**Task requirements:** Copy out the items below, switching each "screenshot" to "screen capture" and keeping everything else unchanged. Leave the pictures out of your answer.

##### Provided information

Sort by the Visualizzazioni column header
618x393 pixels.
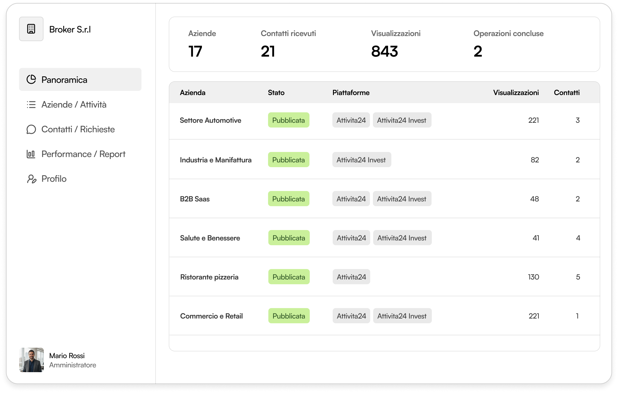[516, 93]
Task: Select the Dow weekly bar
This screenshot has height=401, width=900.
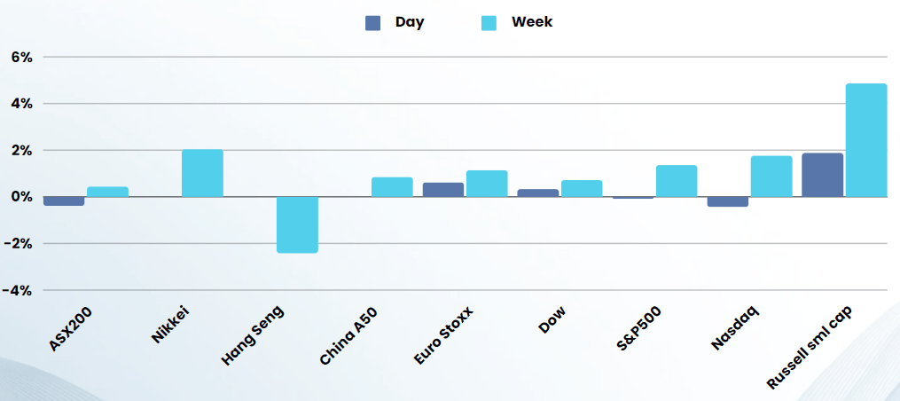Action: pos(582,188)
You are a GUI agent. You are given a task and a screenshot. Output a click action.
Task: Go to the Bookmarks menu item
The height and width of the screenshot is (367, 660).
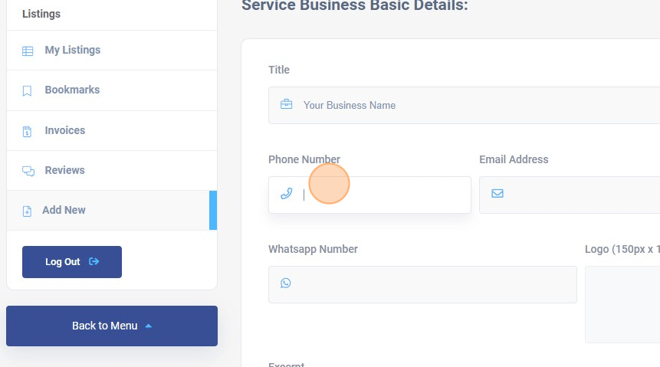pos(72,90)
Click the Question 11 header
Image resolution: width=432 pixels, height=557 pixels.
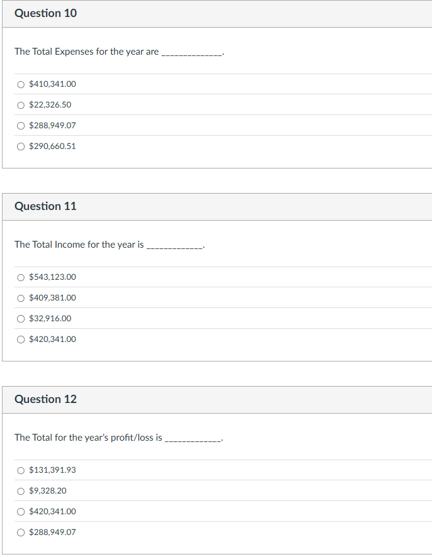(x=45, y=206)
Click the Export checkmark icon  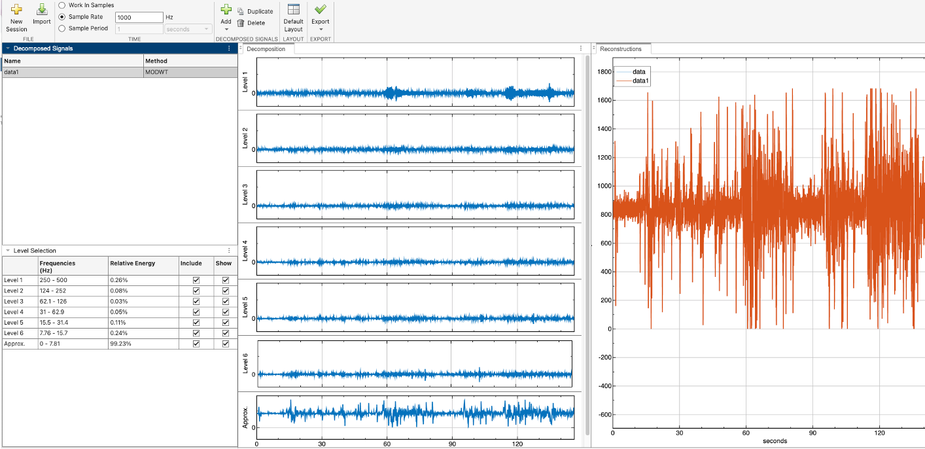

##########

**The solution:**
Sort by the Visualizzazioni column header
618x393 pixels.
[516, 93]
Task: Select the Dow weekly bar
This screen capture has height=401, width=900.
Action: pos(582,188)
You are a GUI agent. You are given a task and a screen capture. Output a click action.
Task: Go to the Bookmarks menu item
The height and width of the screen capture is (367, 660).
pos(72,90)
Click the Question 11 header
Image resolution: width=432 pixels, height=557 pixels.
(x=45, y=206)
Click the Export checkmark icon  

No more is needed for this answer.